Why You Should Not Miss Shareholders' Meetings
NEW YORK ( TheStreet) -- We're in the middle of corporate America's proxy season, a time when the top executives of the world's largest companies -- and their boards of directors-- are expected to appear in front of shareholders at annual meetings and take questions. Sometimes, heaven forbid, they even take criticism.
These events are often ignored by investors and the media, unless there's some high-profile proxy vote or showdown taking place. That's a shame, because annual shareholders' meetings are a rare and important opportunity for shareholders to size up the companies they own and the executives that are running them.
More importantly, these meetings give shareholders a venue for trying to hold a company's board of directors accountable for their performance representing the interests of shareholders. In addition to being an opportunity to ask questions of top executives and give feedback, annual meetings are place where shareholders can vote -- either in person or by proxy -- for or against directors and on other matters.

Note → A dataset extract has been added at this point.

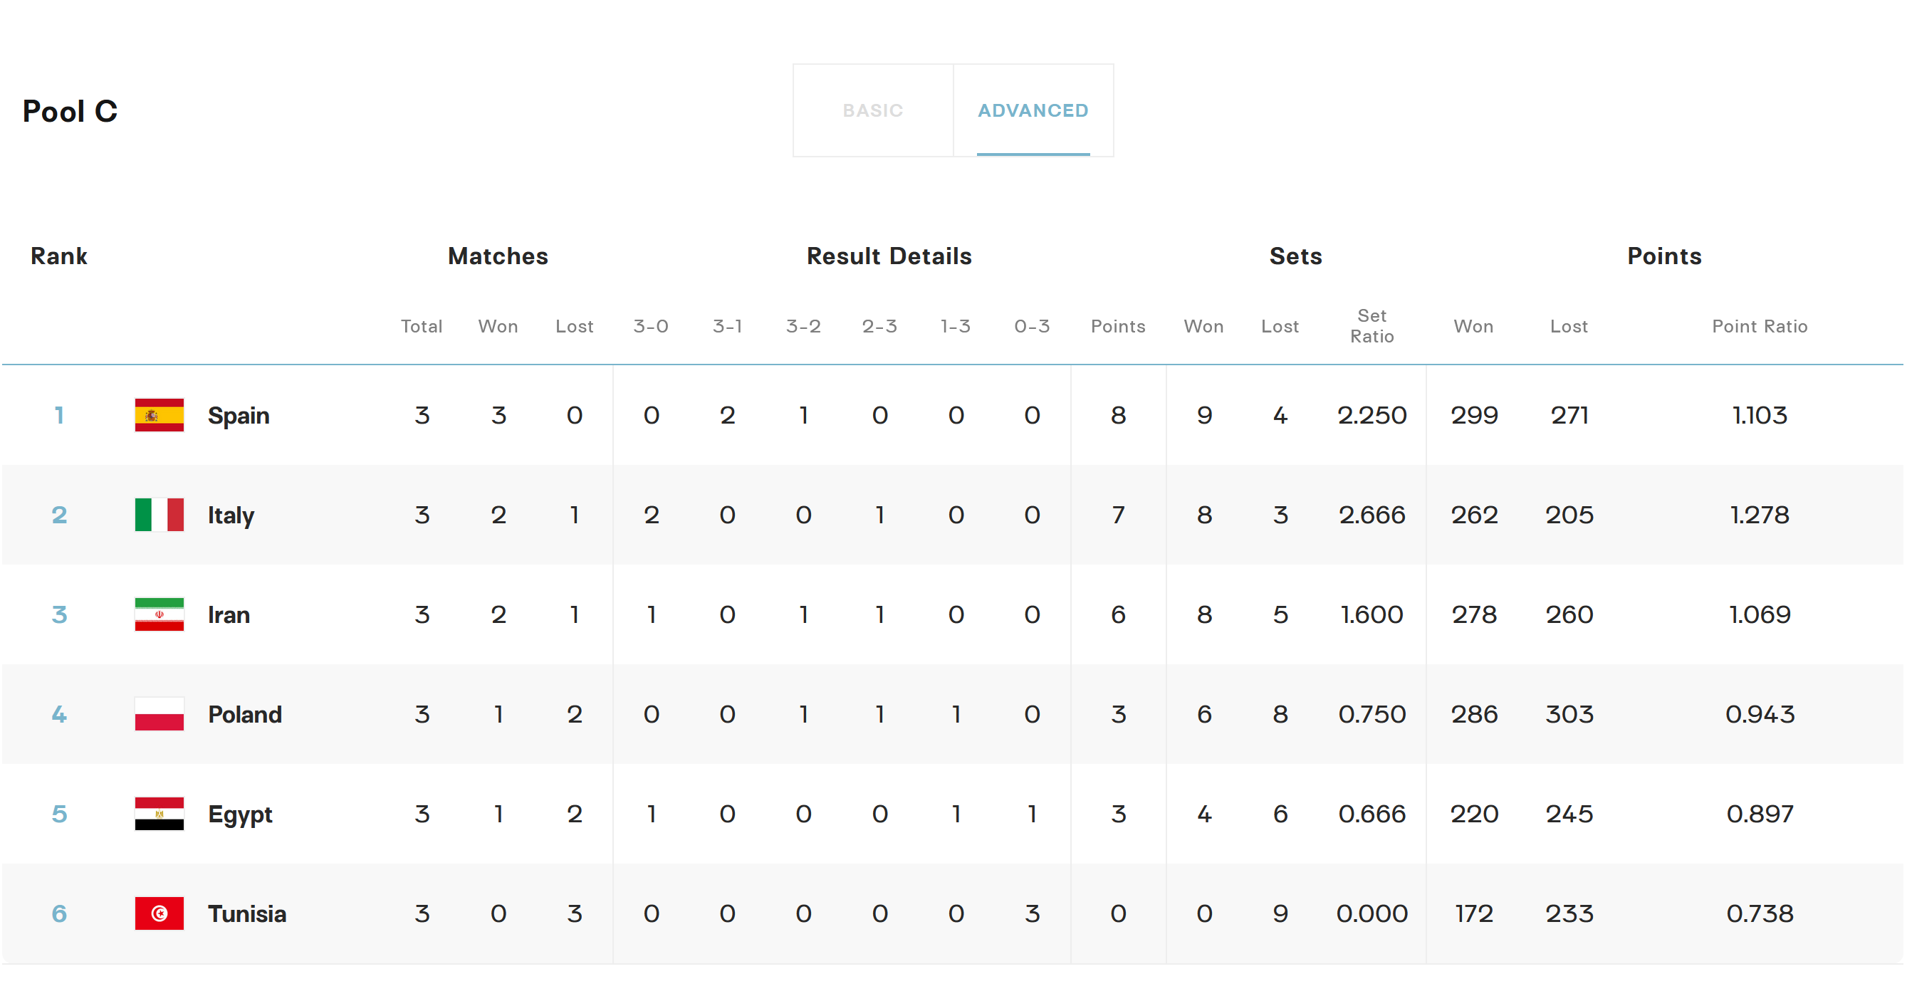Click the Set Ratio column header
The width and height of the screenshot is (1907, 1001).
(x=1372, y=326)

Sometimes, the outcomes of these votes are uncertain and can have major consequences for companies and their shareholders. Usually, they're just a formality, but either way, the tone of an annual meeting can offer telltale clues about a company's commitment to serving the interests of its shareholders -- a crucially important gauge for the long-term investor.
Companies that are well-run and have good corporate governance will often have freewheeling annual meetings where many shareholders ask tough questions and offer constructive feedback. Their executives and directors will respond with thoughtful, enlightening commentaries that include frank assessments of the risks the company faces and the challenges it is trying to overcome.
On the other hand, companies that are poorly run, have bad corporate governance or are not truly confident in their future prospects will often run their meetings with an iron fist, ignoring key issues, bristling at tough questions and stifling dissent. Often, shareholders will raise important underlying issues about a company's governance -- like executive compensation or capital allocation practices -- and the response of the company to such scrutiny can speak volumes about its quality.
In the spring of 2009, when I was a financial journalist covering the aftermath of the global financial crisis, I sat through numerous annual meetings of companies that had recently seen their stocks plummet after years of bad performance. Their revenue and earnings were collapsing, and yet, the executives at the meetings gave little indication that anything was wrong. Moreover, there was nary a peep from shareholders, who were mostly represented there by large mutual fund companies and other such prestigious institutions.